▸ REQUIREMENTS: Please quote the data word for word, from its first line through the line containing "[x=52, y=163]", inclusive. Leave the pictures out of your answer.

▸ INPUT FOR THIS TASK:
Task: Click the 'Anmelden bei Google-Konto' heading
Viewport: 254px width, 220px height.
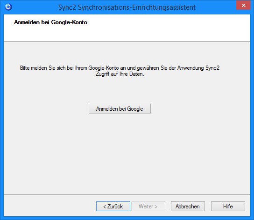Action: [x=50, y=22]
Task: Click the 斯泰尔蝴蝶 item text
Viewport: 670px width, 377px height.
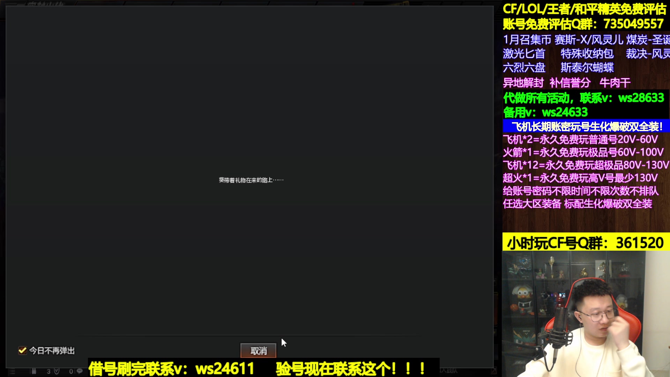Action: 587,68
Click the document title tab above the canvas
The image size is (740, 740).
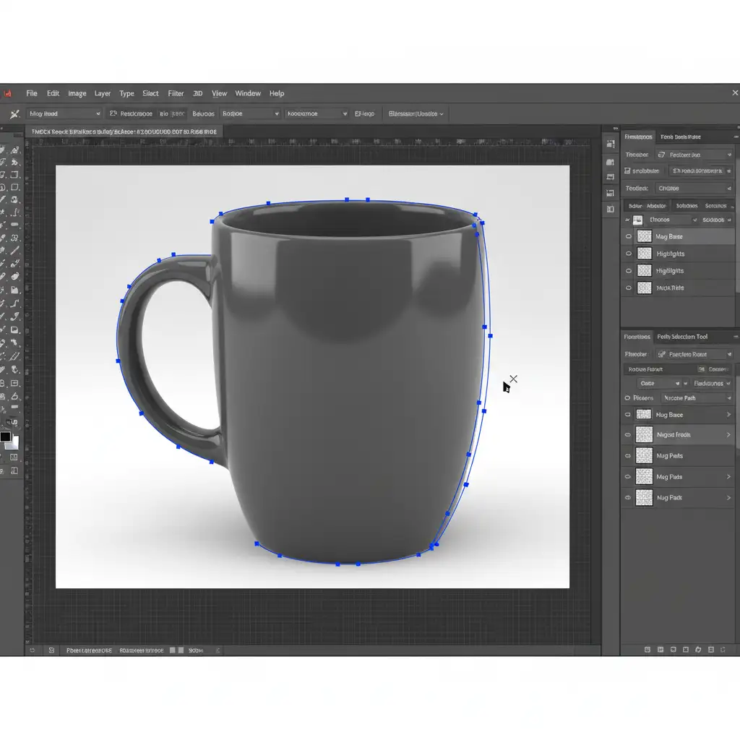click(x=123, y=132)
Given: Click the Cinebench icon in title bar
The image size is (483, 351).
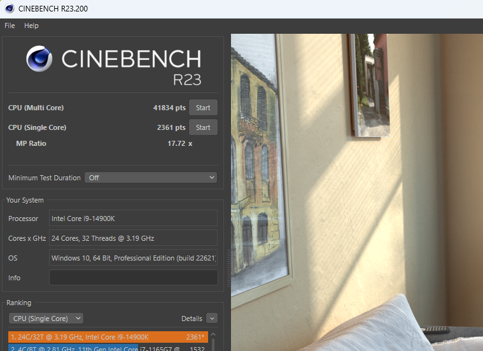Looking at the screenshot, I should [x=10, y=8].
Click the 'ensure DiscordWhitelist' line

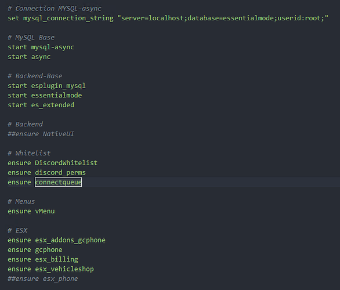[x=52, y=163]
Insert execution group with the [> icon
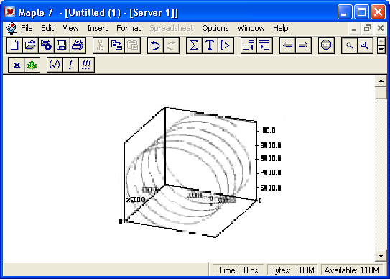Viewport: 390px width, 279px height. click(x=226, y=45)
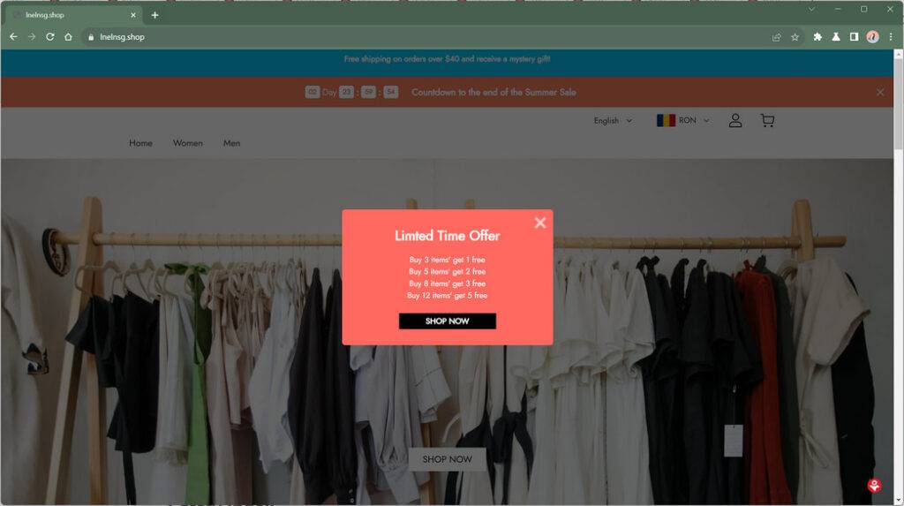This screenshot has width=904, height=506.
Task: Click the SHOP NOW button on hero banner
Action: click(448, 459)
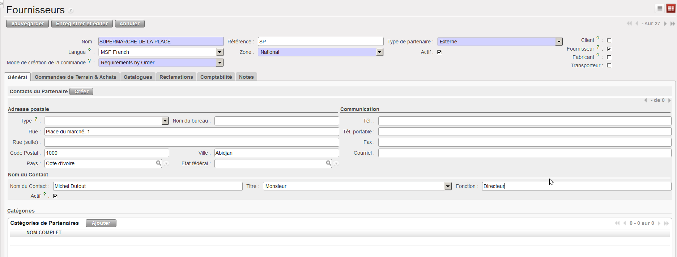Click the Courriel input field
The image size is (677, 257).
point(524,153)
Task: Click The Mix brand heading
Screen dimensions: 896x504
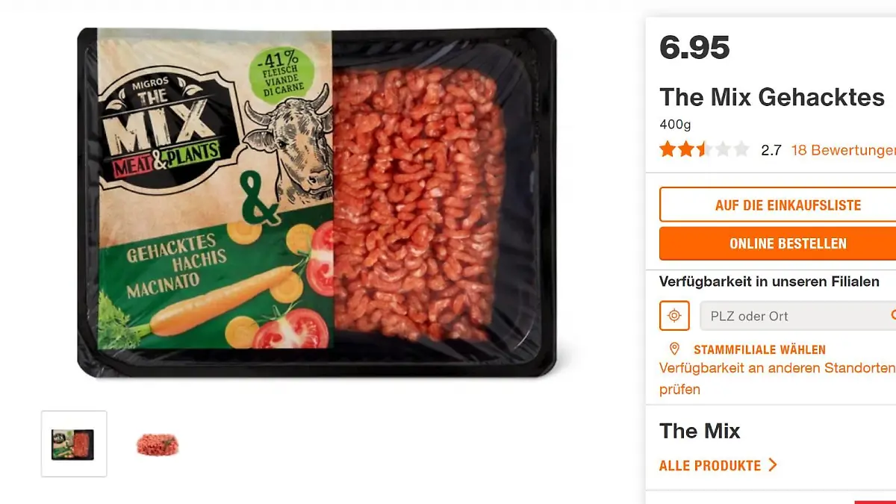Action: tap(700, 431)
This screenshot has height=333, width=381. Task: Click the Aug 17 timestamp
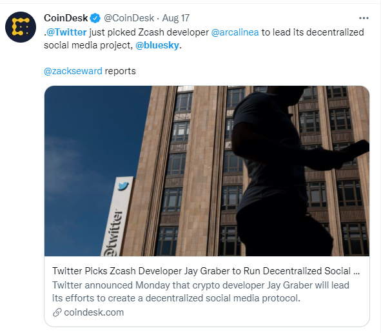click(176, 18)
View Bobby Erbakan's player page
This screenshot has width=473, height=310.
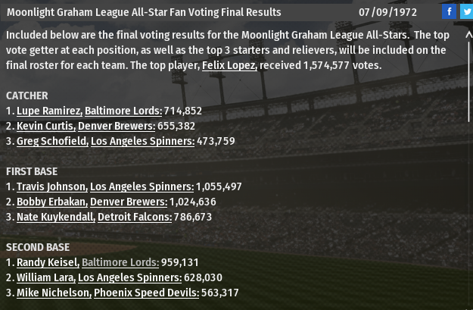(x=51, y=202)
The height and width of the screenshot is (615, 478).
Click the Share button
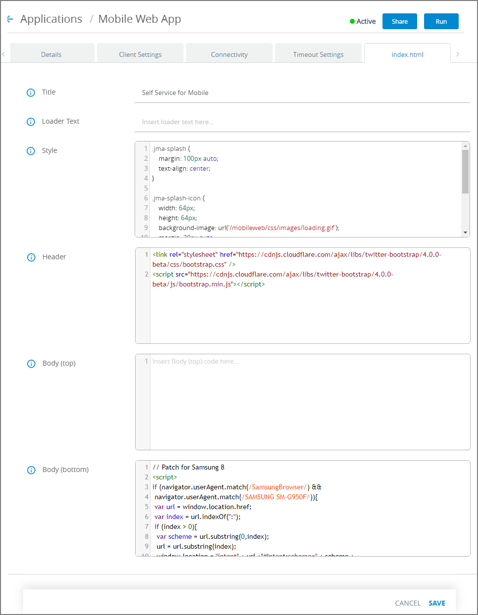(399, 21)
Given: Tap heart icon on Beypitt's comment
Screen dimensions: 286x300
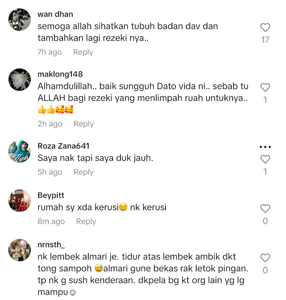Looking at the screenshot, I should tap(265, 209).
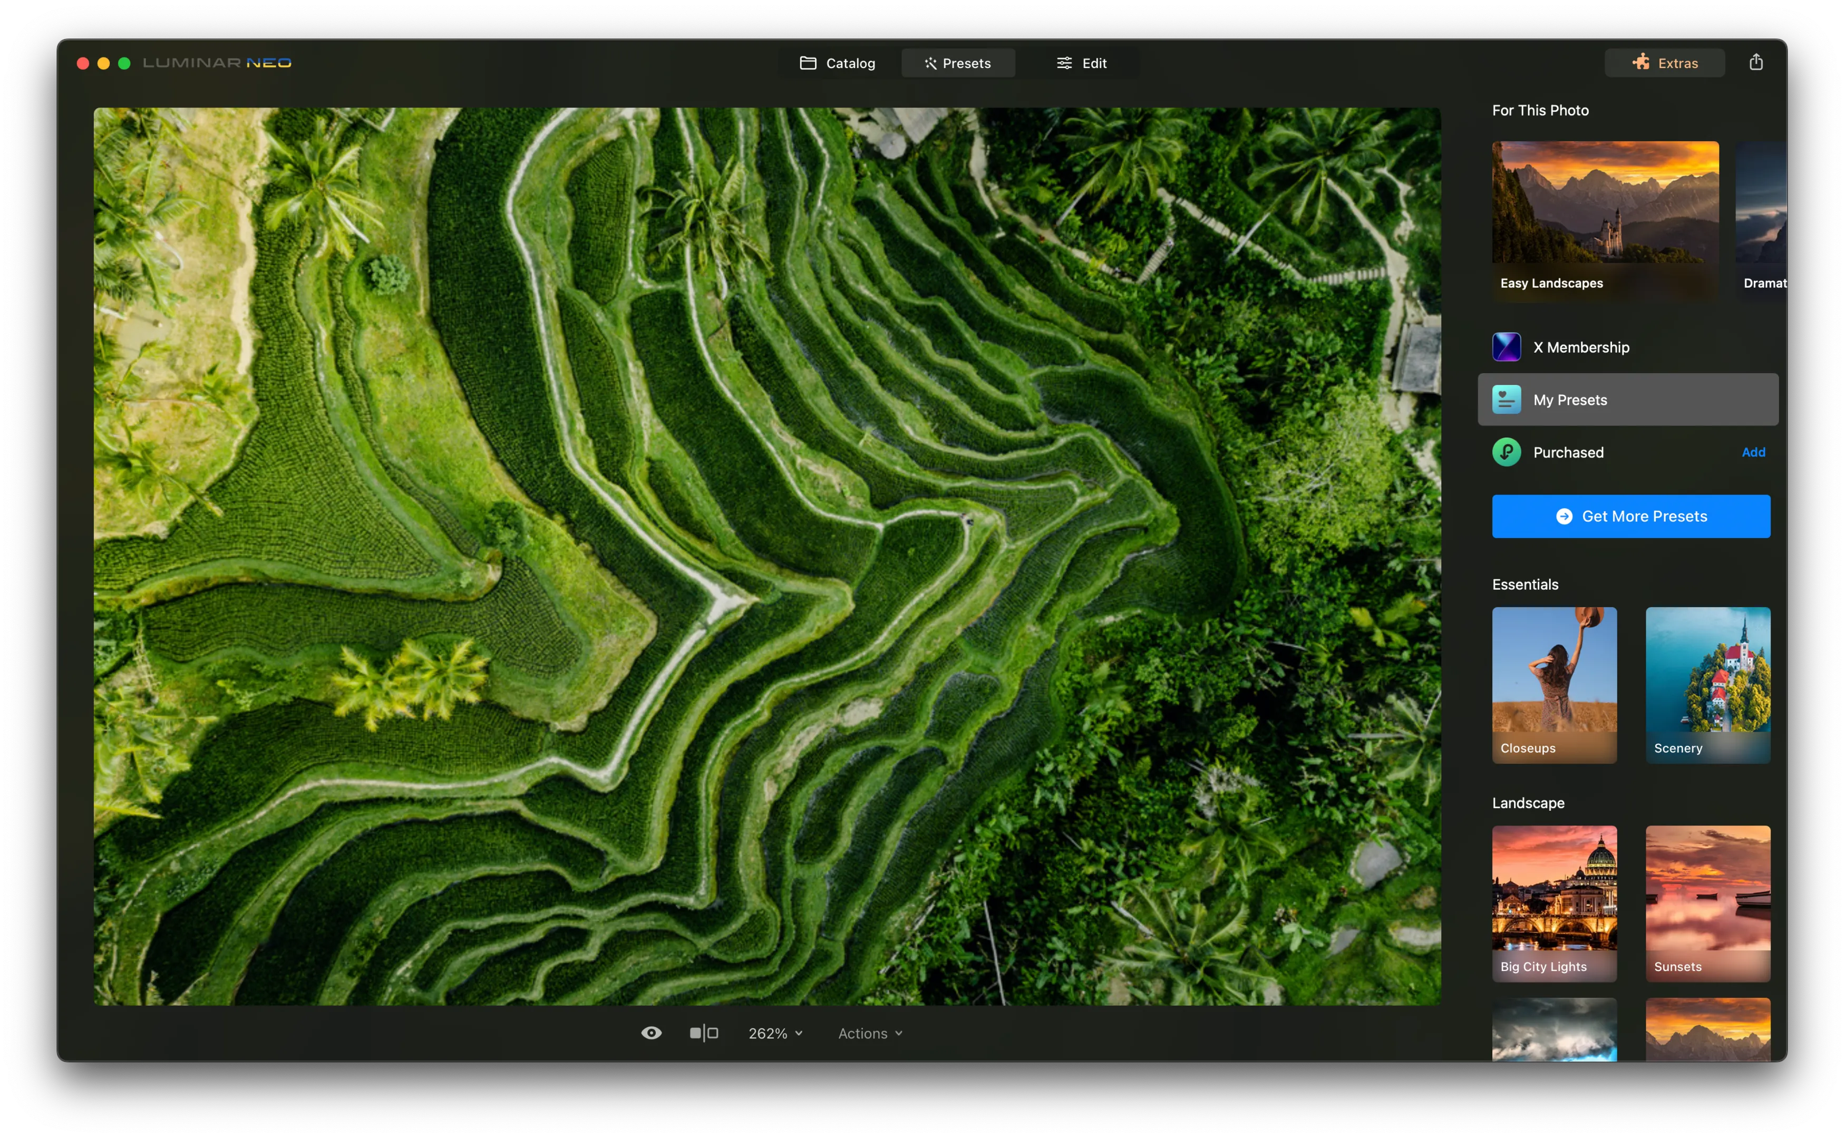Viewport: 1845px width, 1138px height.
Task: Click the Catalog folder icon
Action: click(808, 63)
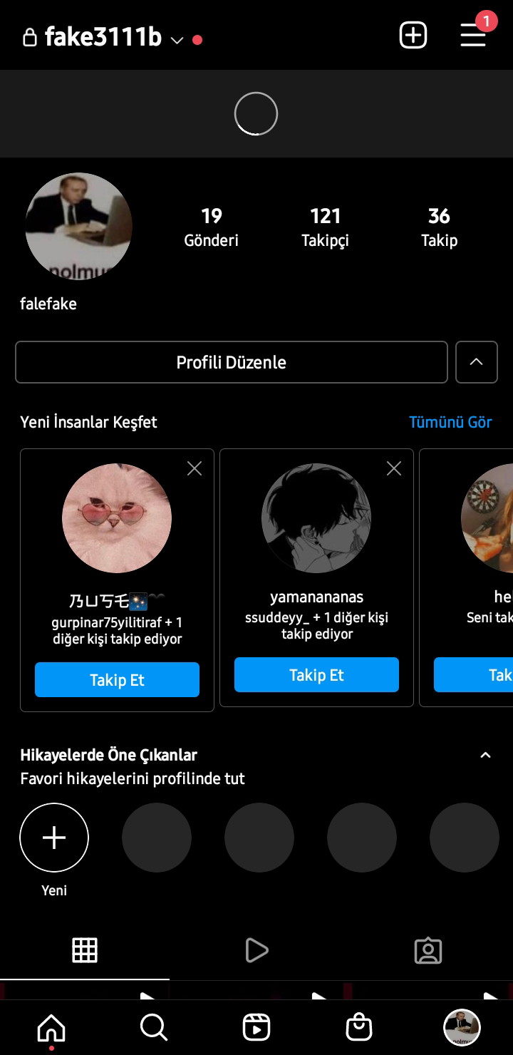Tap the profile avatar in bottom navigation
The height and width of the screenshot is (1055, 513).
pyautogui.click(x=462, y=1027)
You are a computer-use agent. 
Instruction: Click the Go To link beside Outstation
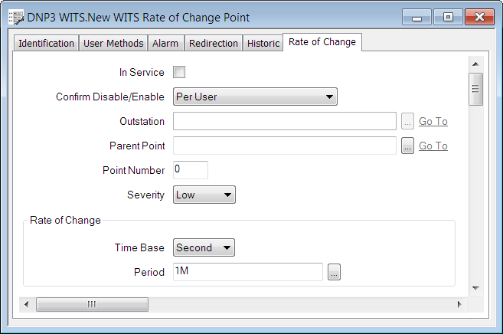(x=433, y=122)
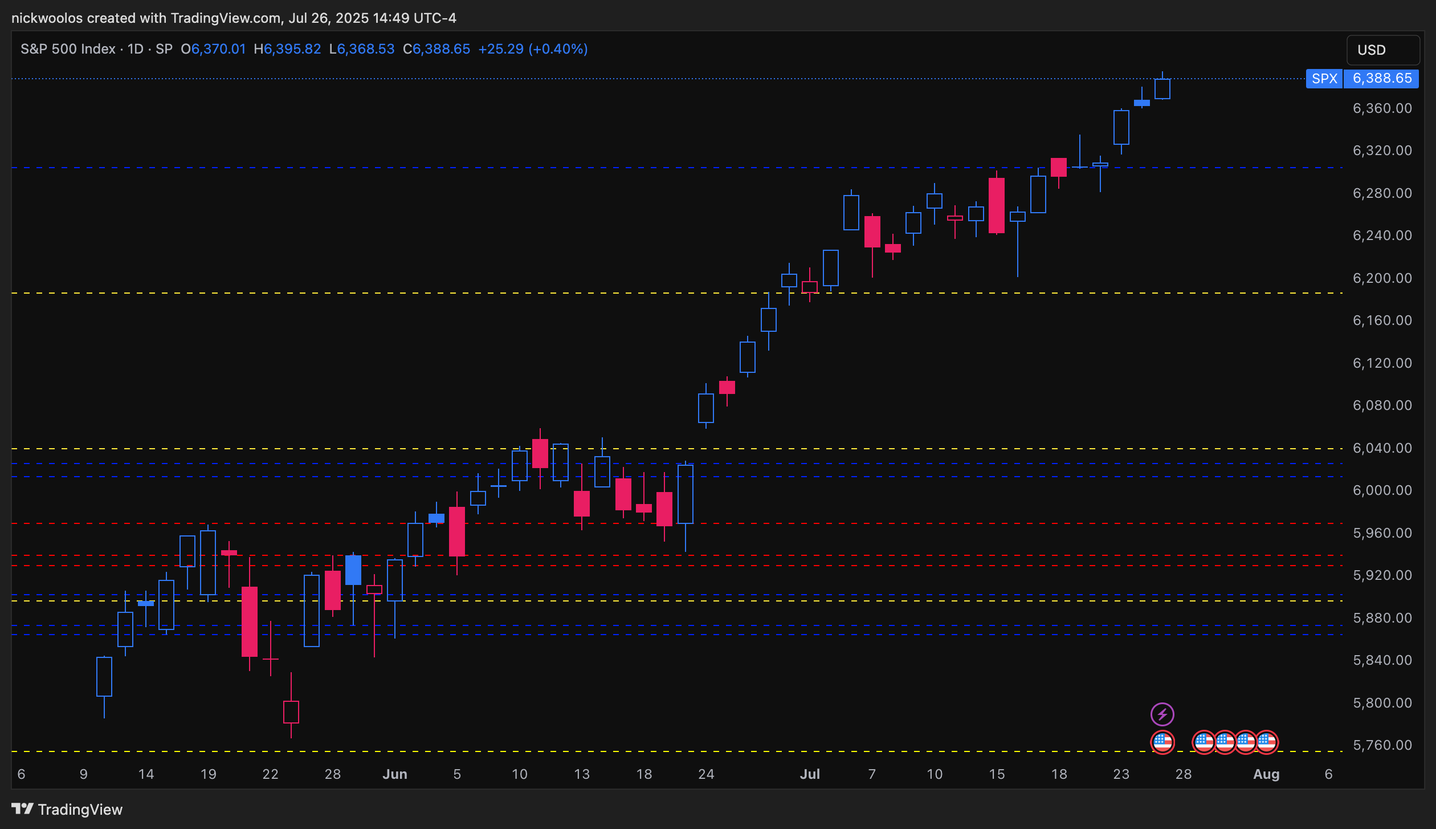Click the C6,388.65 close value in legend
The width and height of the screenshot is (1436, 829).
point(436,49)
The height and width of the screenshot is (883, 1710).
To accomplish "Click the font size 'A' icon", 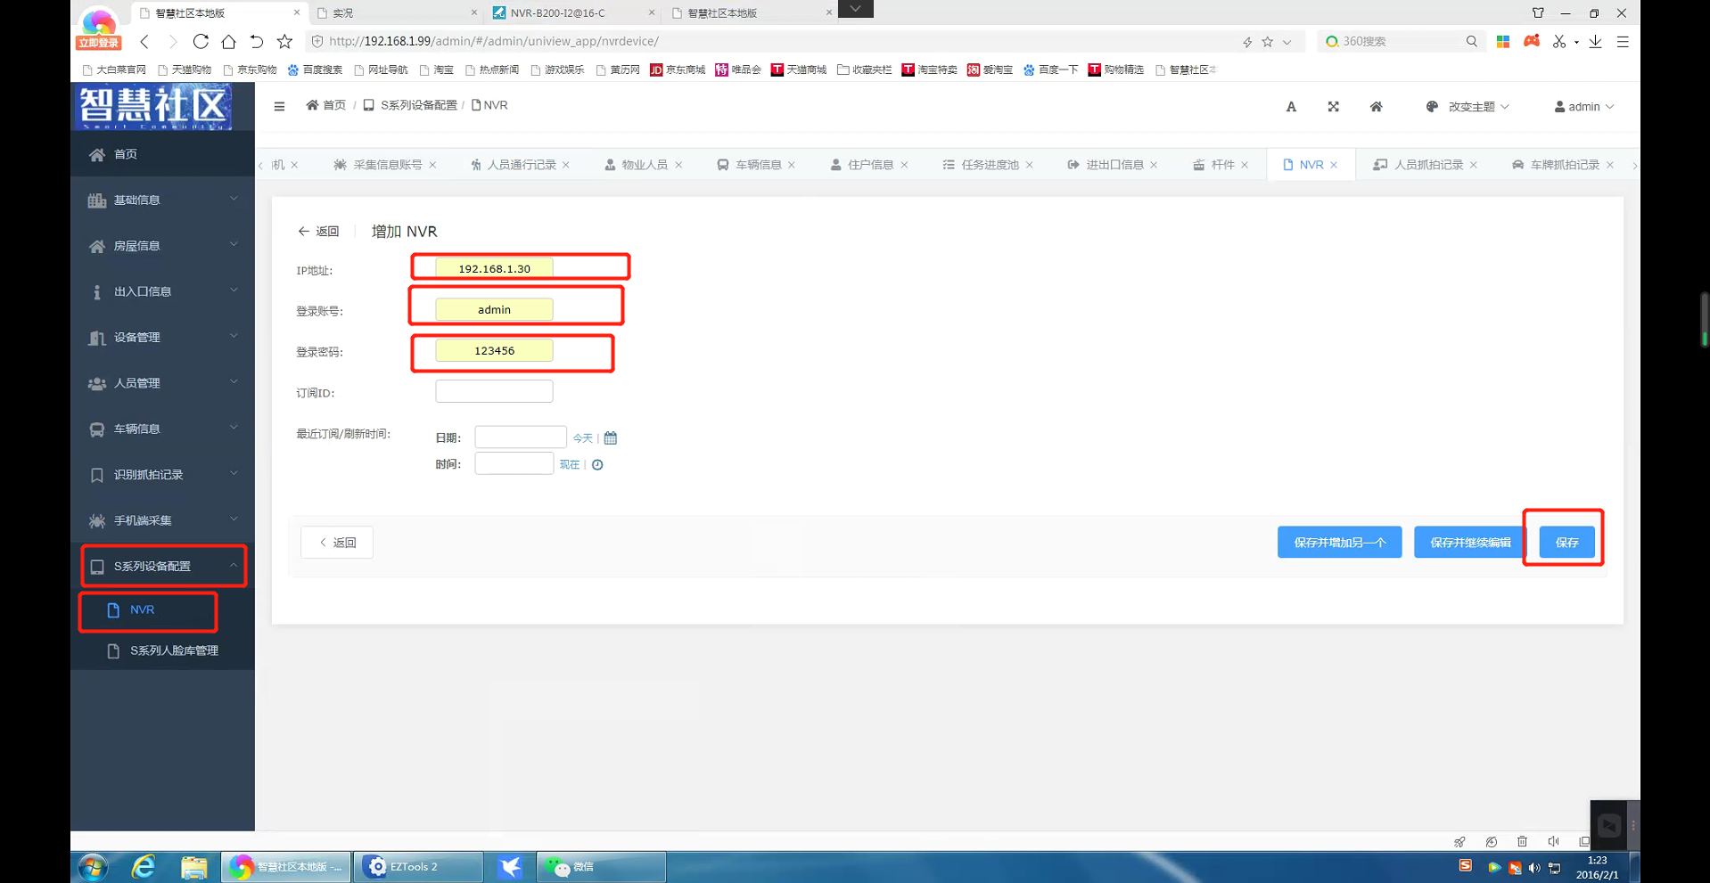I will click(1291, 107).
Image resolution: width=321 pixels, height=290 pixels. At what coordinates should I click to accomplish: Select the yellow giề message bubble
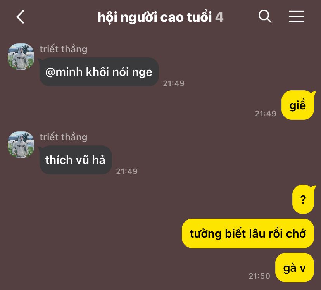(298, 105)
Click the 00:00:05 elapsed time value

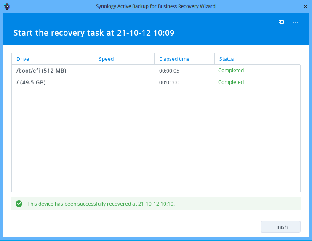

▸ TASK RESPONSE:
Task: Click the 'Anmelden bei Google-Konto' heading
Viewport: 254px width, 220px height.
Action: [x=50, y=22]
Task: Click the 斯泰尔蝴蝶 item text
Viewport: 670px width, 377px height.
Action: 587,68
Click the document title tab above the canvas
The image size is (740, 740).
click(x=123, y=132)
Given: Click the Cinebench icon in title bar
The image size is (483, 351).
Looking at the screenshot, I should [x=10, y=8].
Click the 'ensure DiscordWhitelist' line

[x=52, y=163]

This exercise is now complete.